Kleine Mündungen halten Plastikpartikel zurück

Komplexe Simulationen zeigen ein unterschiedliches Transportverhalten von schwimmenden Partikeln in kleinen und großen Flüssen.

Jan Oliver Löfken

Das Bild zeigt einen stark gewundenen Fluss, der ins Meer mündet. An Land ist ein Wald mit herbstlichen Bäumen.

Ultima_Gaina/iStock

Über Bäche, Flüsse und Ströme gelangen Teilchen und Partikel auf der Wasseroberfläche letztendlich immer ins Meer. Dieser Transport spielt sowohl für organische Materie und Ökosysteme als auch für Verunreinigungen – beispielsweise durch Plastik oder Öl – eine wichtige Rolle. Forschende fanden nun jedoch signifikante Unterschiede zwischen Flüssen mit kleinen und größeren Mündungsgebieten. Wie sie in der Fachzeitschrift „Proceedings of the National Academy of Sciences" berichten, hängt das Verhalten der schwimmenden Teilchen von der Wassermenge des Flusses ab.

Viele Prozesse bestimmen die Strömungsdynamik in Flussmündungen, denn dort trifft das Süßwasser eines Flusses auf das Salzwasser des Meeres. Diese Mischung wird auch Brackwasser genannt. Aufgrund der Gezeiten strömt das Wasser bei Ebbe gen Meer und bei Flut viele Kilometer ins Landesinnere. Doch dieses Wechselspiel wird von vielen weiteren Faktoren beeinflusst, wie dem Verlauf der Flüsse, deren Tiefe und Breite oder auch dem lokalen Gezeitenhub. Schwimmende Partikel – egal ob Blätter oder Plastikteile – werden dadurch mehr oder weniger schnell ins Meer transportiert.

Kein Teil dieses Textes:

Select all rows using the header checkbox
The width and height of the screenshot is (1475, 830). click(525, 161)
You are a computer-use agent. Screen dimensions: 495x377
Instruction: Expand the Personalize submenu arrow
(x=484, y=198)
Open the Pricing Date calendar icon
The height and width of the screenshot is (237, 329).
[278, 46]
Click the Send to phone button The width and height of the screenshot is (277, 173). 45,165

Tong Bo von der Woods Hole Oceanographic Institution in den USA und sein Team verglichen dieses Strömungsverhalten nun in einer kleinen und einer großen Flussmündung mithilfe von Computersimulationen. Dazu wählten sie den relativ kleinen North River, der in New England in den USA in den Atlantik mündet, sowie den großen Mündungstrichter des Delaware südlich von Atlantic City. In ihren Computermodellen berücksichtigten die Forschenden zahlreiche Parameter – wie Topographie, Gezeiten, Salzgehalt und Strömungsgeschwindigkeit–, um das Verhalten von treibenden Partikeln an der Wasseroberfläche zu analysieren. Dabei zeigte sich ein grundlegender Unterschied zwischen den beiden Mündungen.

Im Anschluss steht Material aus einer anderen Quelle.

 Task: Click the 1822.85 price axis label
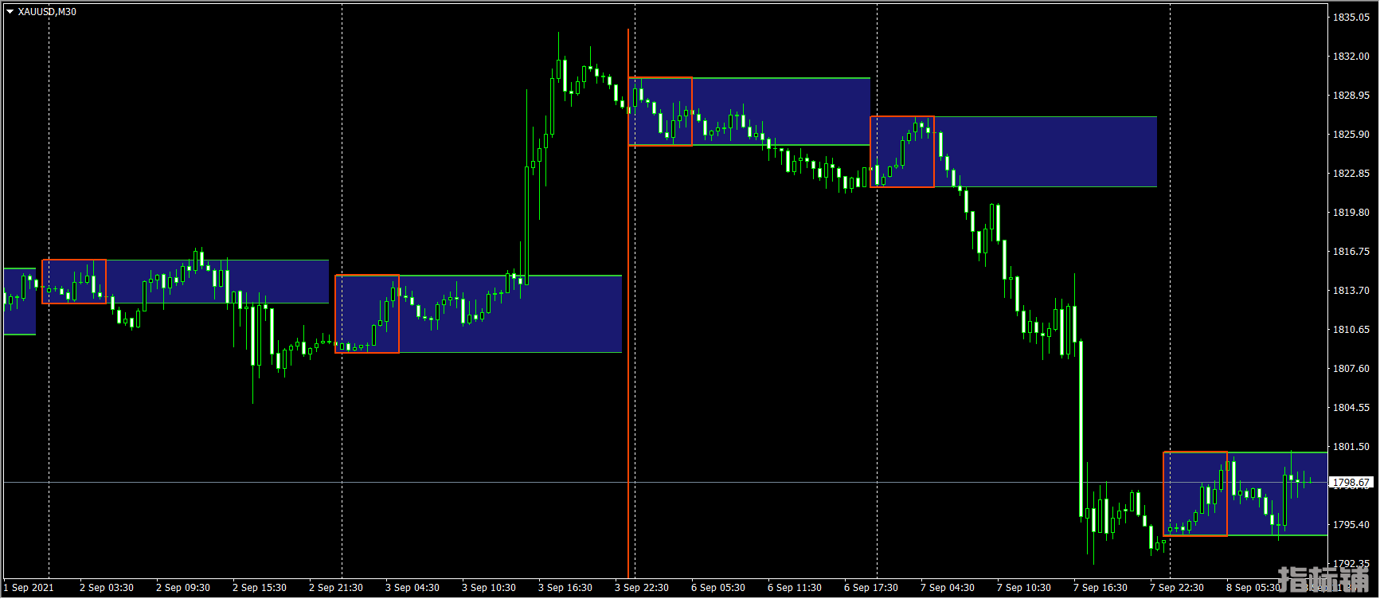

Strömende Wassermengen verursachen unterschiedliches Verhalten

In der nur 50 bis 200 Meter breiten Mündung des North Rivers bildete sich bei Flut eine stabile Strömung landeinwärts aus. An der Strömungsfront wurden dadurch auch treibende Partikel landeinwärts transportiert. Bei Ebbe wechselte die Strömungsrichtung. Treibende Partikel bildeten dann keine klare Front mehr, sondern verteilten sich bis an die Flussufer. So konzentrierten sich die im Wechsel der Gezeiten mittreibenden Partikel im Mündungsgebiet.

Dieses Verhalten zeigte sich in der größeren Mündung des Delaware dagegen nicht. Hier wurden durch die größeren Wassermengen die mittreibenden Partikel effizienter in den Atlantik transportiert. Eine Konzentration im Mündungsgebiet ließ sich in den Simulationen nicht beobachten. Einen Grund für das unterschiedliche Verhalten sehen die Forschenden in den strömenden Wassermengen: Je mehr Wasser ein Fluss führt, desto effizienter werden Partikel ins Meer transportiert und nicht im Mündungsgebiet zurückgehalten.

Auf der Basis dieser Simulationen könnten nun Feldmessungen durchgeführt werden, um das theoretische Modell zu überprüfen. Sollte es bestätigt werden, ließe sich der Materialtransport je nach Flussmündung exakter bestimmen oder gar vorhersagen. Mit diesen Daten könnten beispielsweise Säuberungsmaßnahmen an die Größe eines Flusses angepasst und so gezielter durchgeführt werden.